# INPUT
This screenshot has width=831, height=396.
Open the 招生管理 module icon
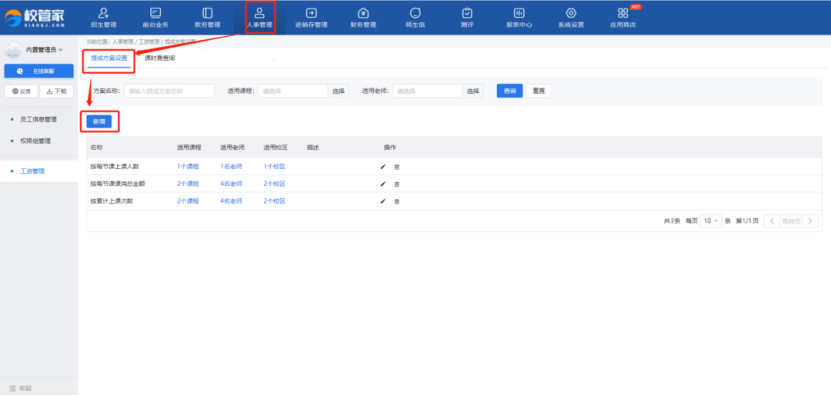pos(104,13)
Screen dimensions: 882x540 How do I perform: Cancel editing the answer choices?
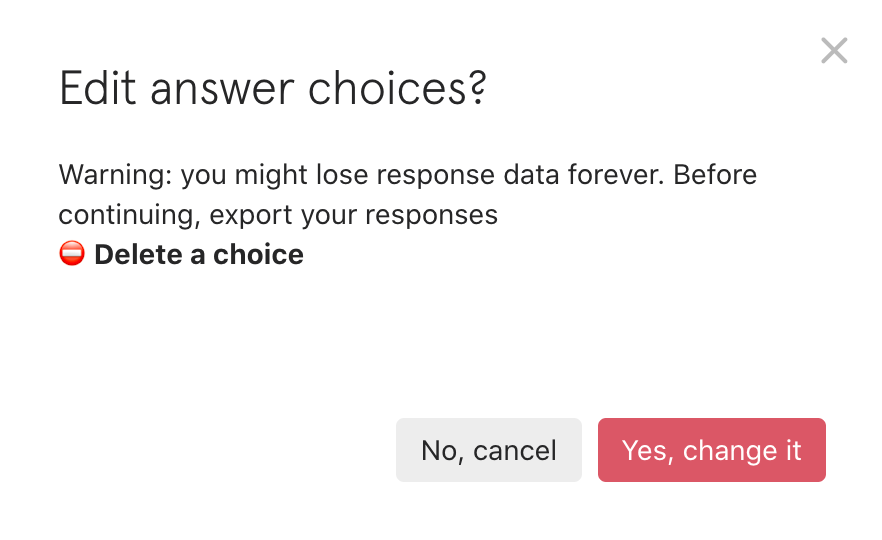tap(489, 450)
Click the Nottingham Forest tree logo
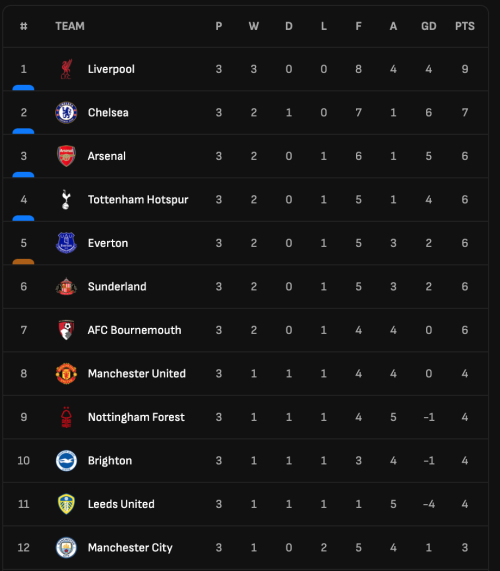Screen dimensions: 500x571 pos(66,417)
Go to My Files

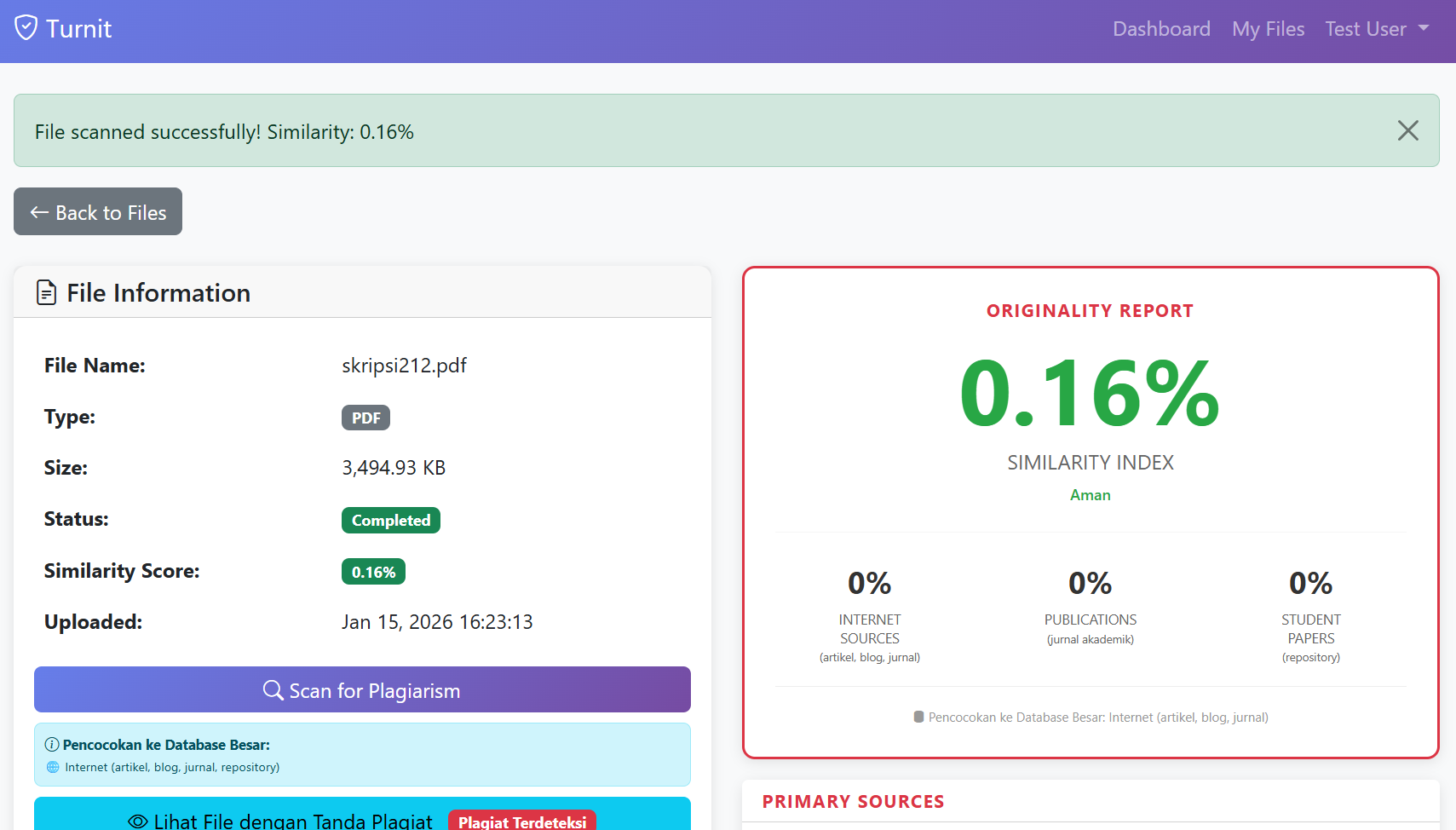(x=1268, y=29)
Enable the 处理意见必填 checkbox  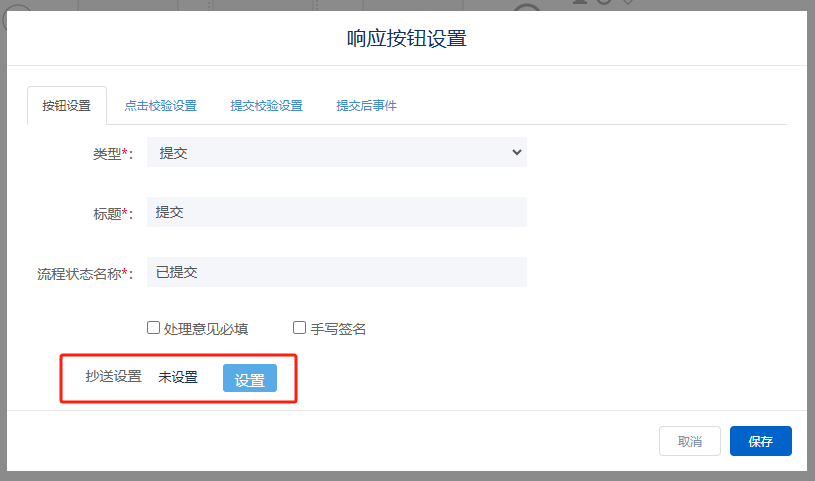click(x=153, y=328)
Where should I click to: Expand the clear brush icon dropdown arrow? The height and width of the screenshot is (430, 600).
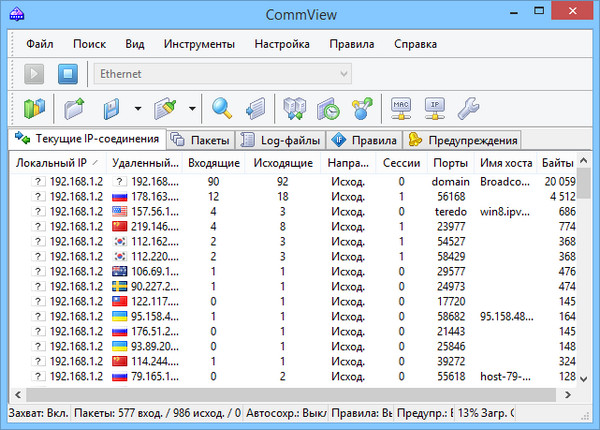point(190,107)
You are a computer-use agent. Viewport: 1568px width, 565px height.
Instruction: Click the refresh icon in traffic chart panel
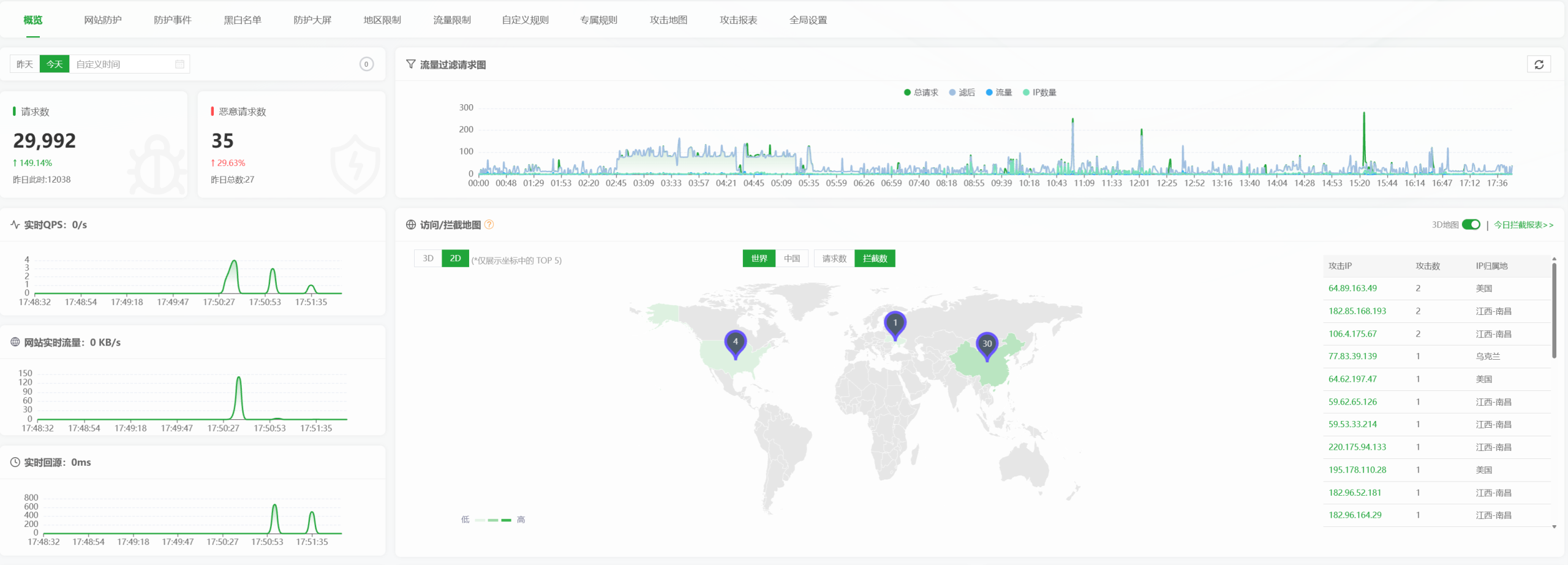pyautogui.click(x=1539, y=64)
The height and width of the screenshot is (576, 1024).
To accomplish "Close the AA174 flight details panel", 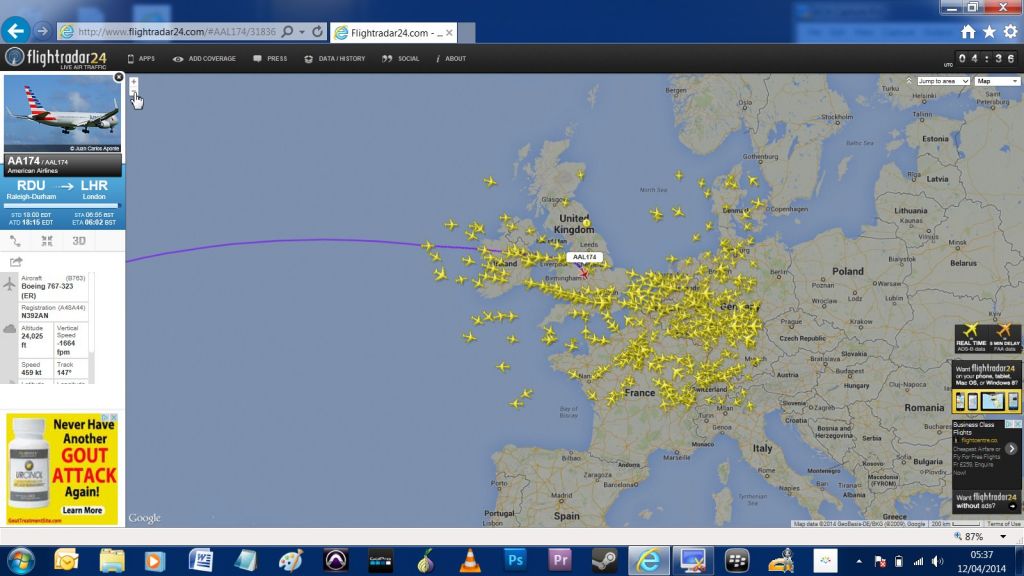I will point(119,77).
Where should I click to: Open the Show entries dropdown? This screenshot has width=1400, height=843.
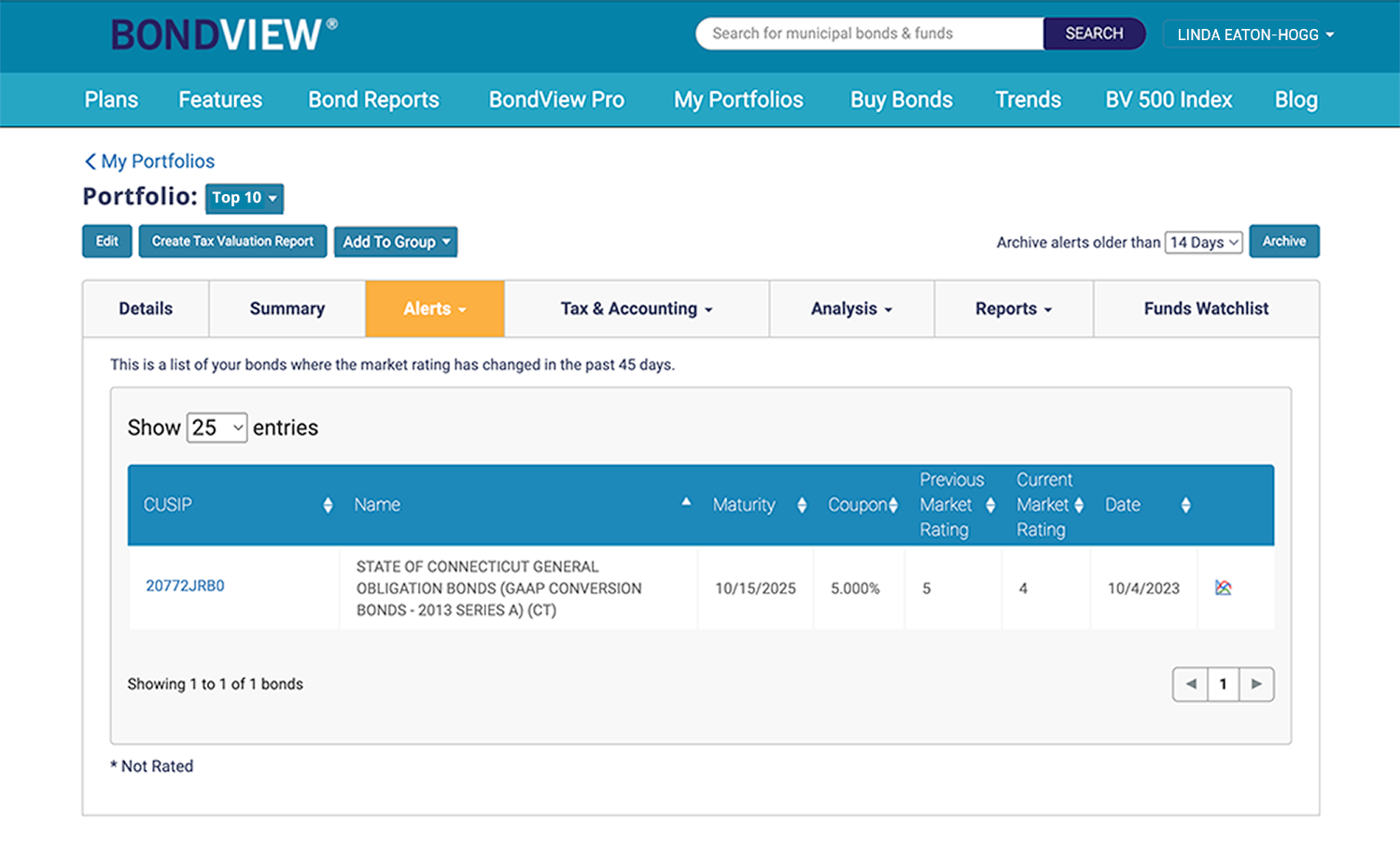click(216, 427)
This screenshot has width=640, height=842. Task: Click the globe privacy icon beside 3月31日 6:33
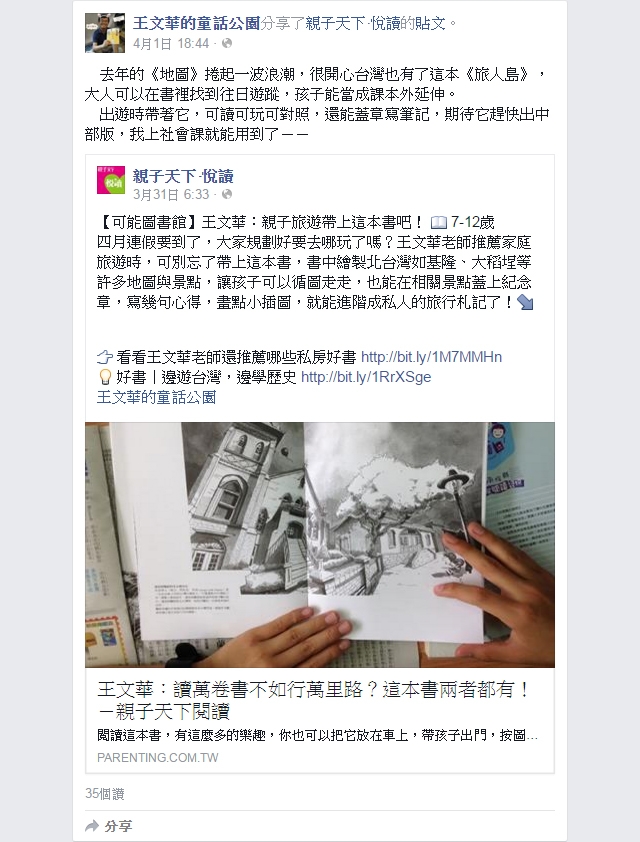(x=227, y=194)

# GIVEN EXERCISE
Copy the lines of the listing word for word, from the line containing "Where should I click to: Expand" through the line containing "pyautogui.click(x=1539, y=64)", and omit the pictures from your copy.

# FULL SOLUTION
Where should I click to: Expand the clear brush icon dropdown arrow? The height and width of the screenshot is (430, 600).
point(190,107)
You are a computer-use agent. Viewport: 1568px width, 565px height.
Instruction: Click the refresh icon in traffic chart panel
pyautogui.click(x=1539, y=64)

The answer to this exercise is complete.